* _Supplied passage_
===============

Economy & Budget

'Stimulus' is not creating jobs (Rep. Michele Bachmann)

If the 2.7 millions jobs that have been lost since the so-called stimulus was signed into the law did not convince you that government spending does not correlate into economic growth, take a look at this story from the Associated Press: Stimulus Cash Doesn't Create Local Jobs:

“A federal spending surge of more than $20 billion for roads and bridges in President Obama's first stimulus has had NO EFFECT on local unemployment rates, raising questions about his argument for billions more to address an ‘urgent need to accelerate job growth.’ An Associated Press analysis of stimulus spending found that it didn't matter if a lot of money was spent on highways or none at all: Local unemployment rates rose and fell regardless. And the stimulus spending only barely helped the beleaguered construction industry, the analysis showed.”

Yet, President Obama wants to pass a second stimulus calling for billions of dollars of more spending. When will the President and Democrat leadership learn that spending money we don’t have isn’t always the remedy to fix whatever problem confronts us? When will they get the hint? Republicans have put forth a better way to give our families the relief they need that will turn our economy around.

Cross-posted to Townhall


Congress is committed to creating jobs on Main Street (Rep. Edolphus Towns)

Across the nation, in our communities and neighborhoods, we are experiencing the effects of the economic downturn. Jobs have vanished at rates not seen since the Great Depression, and many know someone who lost their job as a result of the recession.

===============

* _Stored data_

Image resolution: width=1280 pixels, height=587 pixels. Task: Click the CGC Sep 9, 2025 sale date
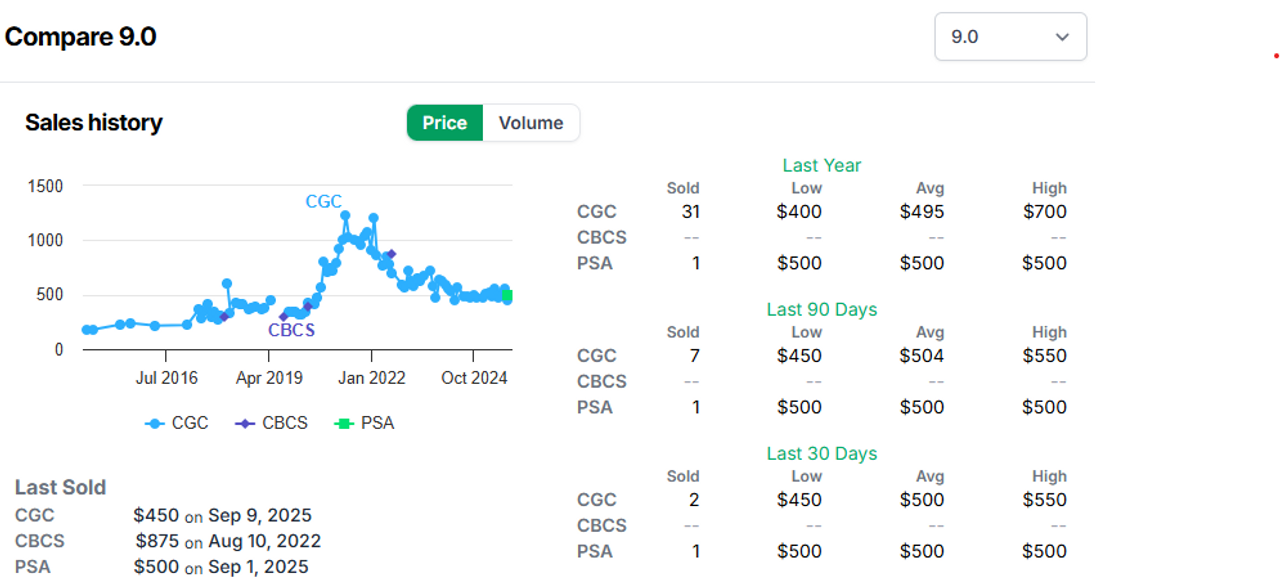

===============

* _Goals_
1. In the economy and budget page, how much federal money did the first stimulus spend on roads and bridges?
2. Transcribe the stretch of the economy and budget page from "Cross-posted to Townhall" through "of the recession.".

* _Responses for each task_
1. More than $20 billion.

2.
Cross-posted to Townhall


Congress is committed to creating jobs on Main Street (Rep. Edolphus Towns)

Across the nation, in our communities and neighborhoods, we are experiencing the effects of the economic downturn. Jobs have vanished at rates not seen since the Great Depression, and many know someone who lost their job as a result of the recession.